Le cinéma de la vacuité, déjà bien en vue, est tellement en phase avec la forme publicitaire qu’il s’y confond. Commercial, bruyant, clinquant, il est celui qui, comme la publicité, dicte la norme en matière de qualité cinématographique. Au-delà de l’esthétique chromée de certains praticiens et de ce que d’aucuns considèrent comme de petites manies formelles (montage rapide, son léché composé de couches et de couches de subtilité tonitruante taraudant une musique racoleuse des films de Villeneuve, de Turpin, ou de je ne sais qui d’autre tant il y en a), c’est l’intronisation de la forme sans contenu.
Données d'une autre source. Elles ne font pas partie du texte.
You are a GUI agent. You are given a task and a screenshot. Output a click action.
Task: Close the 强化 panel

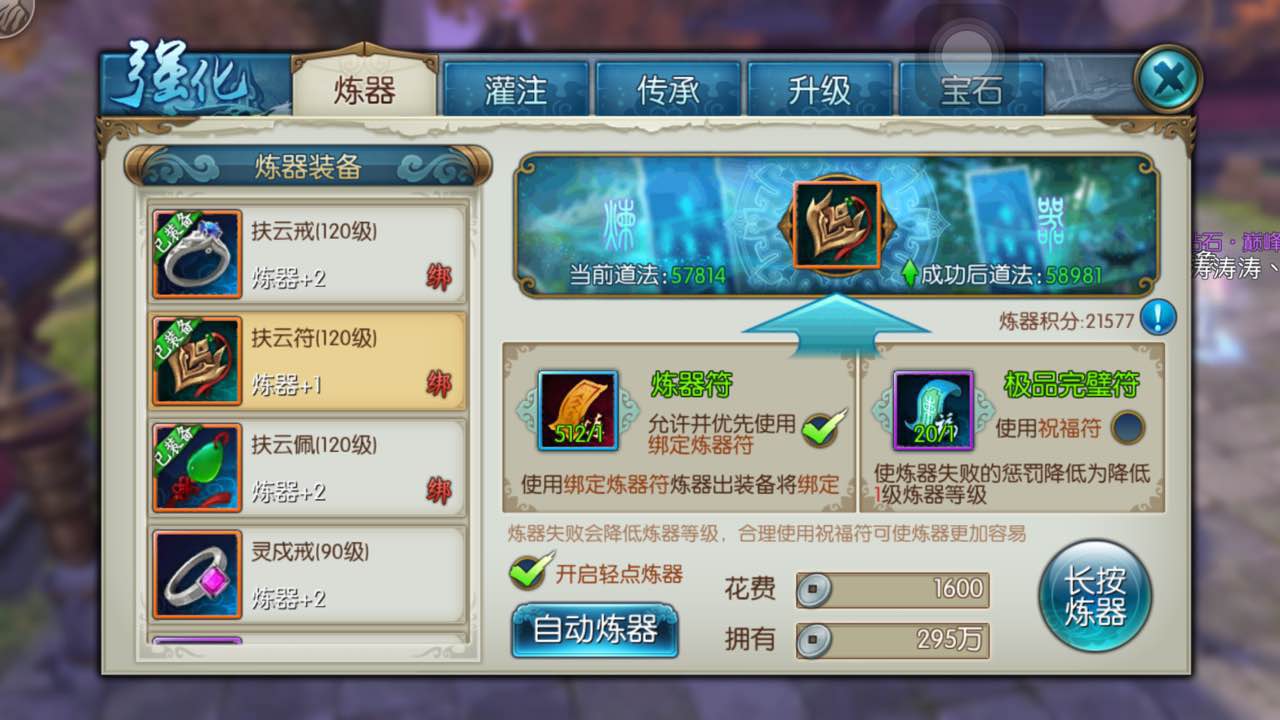(1168, 78)
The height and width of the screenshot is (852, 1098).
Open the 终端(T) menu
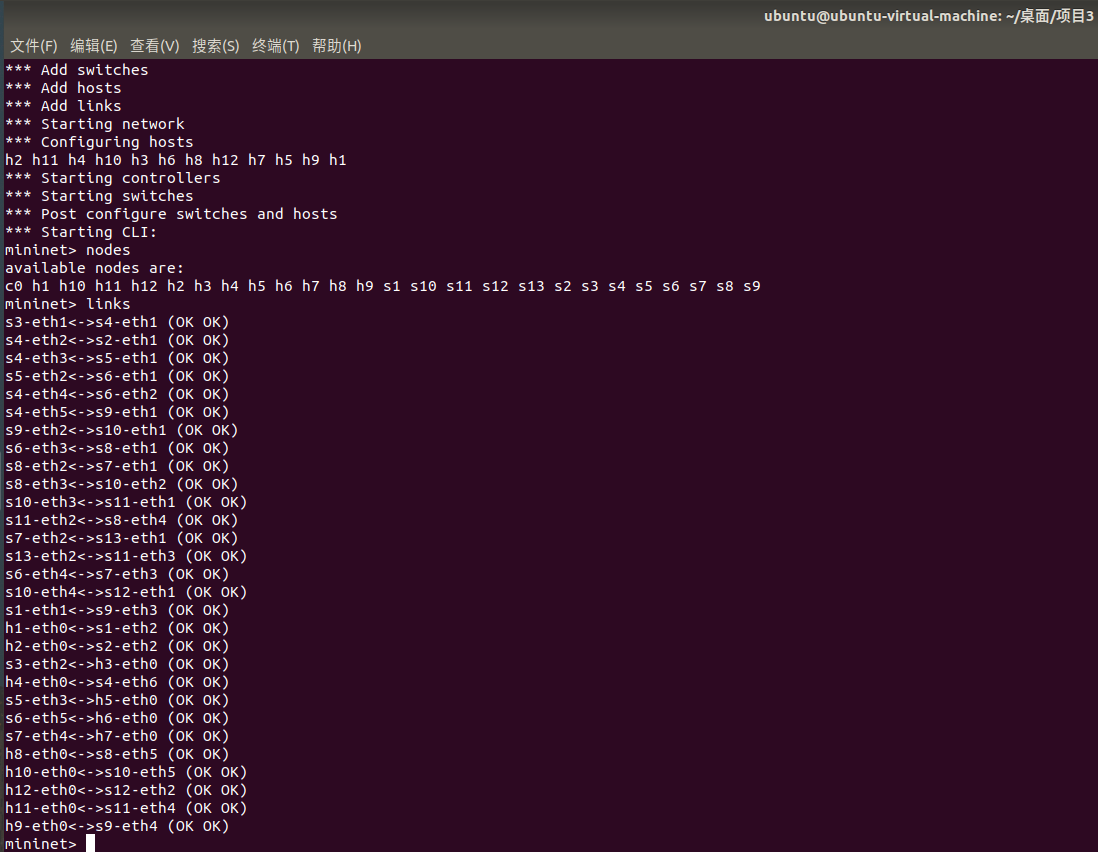pyautogui.click(x=276, y=46)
De Run Lola, Run (Tom Tykwer) à Amores Perros (Alejandro Gonzàlez Inarritù), il y a la même variation qu’entre Musique Plus et All my Children. On a fait du cinéma le terrain vague de la pensée, sous prétexte de chercher à rejoindre un public plus grand, plus large, mais pourtant plus infantilisé par un propos de plus en plus étroit pris dans le corset d’une forme de plus en plus rigide. C’est le détournement volontaire puis la réduction instantanée des expériences humaines, de plus en plus confinées au simulacre (cas vécu, mais aussi publicité-témoignage de Wal Mart) ou à un spectacle permanent (Reality Show, mise en situation ou info-pub devant public) mis en scène par des publicistes qui ont décrété qu’une image n’est finalement rien d’autre qu’une image.
Aveugles et analphabètes
Accuser des réalisateurs de participer à un système qui les dépasse est aussi vain que de s’en prendre à ce système lui-même. Il ne s’agit pas de dire que ceux qui font de la publicité sont tous des salauds, des putes ou, pire, des proxénètes de la pensée, et que, à la limite, toute publicité est néfaste.
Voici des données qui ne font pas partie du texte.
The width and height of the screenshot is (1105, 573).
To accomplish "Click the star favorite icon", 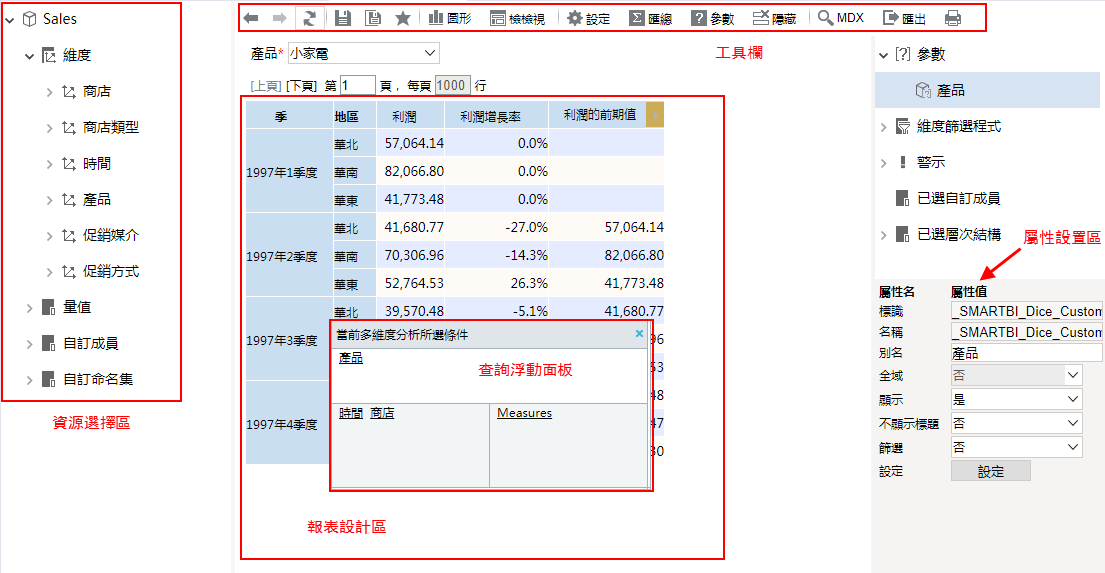I will point(402,18).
L’éducation aux médias, les écoles de cinéma et la glorification de la culture pop qui s’y est développée ont soigneusement évité toute critique, toute réflexion éthique sur les implications de l’image et de sa sur-utilisation. Le surplus de réel, dans la publicité comme dans le cinéma, nous a détournés et peut-être rendus insensibles au “Réel réel” et à sa complexité. Plus technique que réflexif, notre rapport au monde est complètement brouillé par l’image qu’on nous en donne. On nous a aveuglés pour mieux nous guider à travers un monde fictif qui a fait de l’image sa principale grammaire et des analphabètes ses plus grands scribes.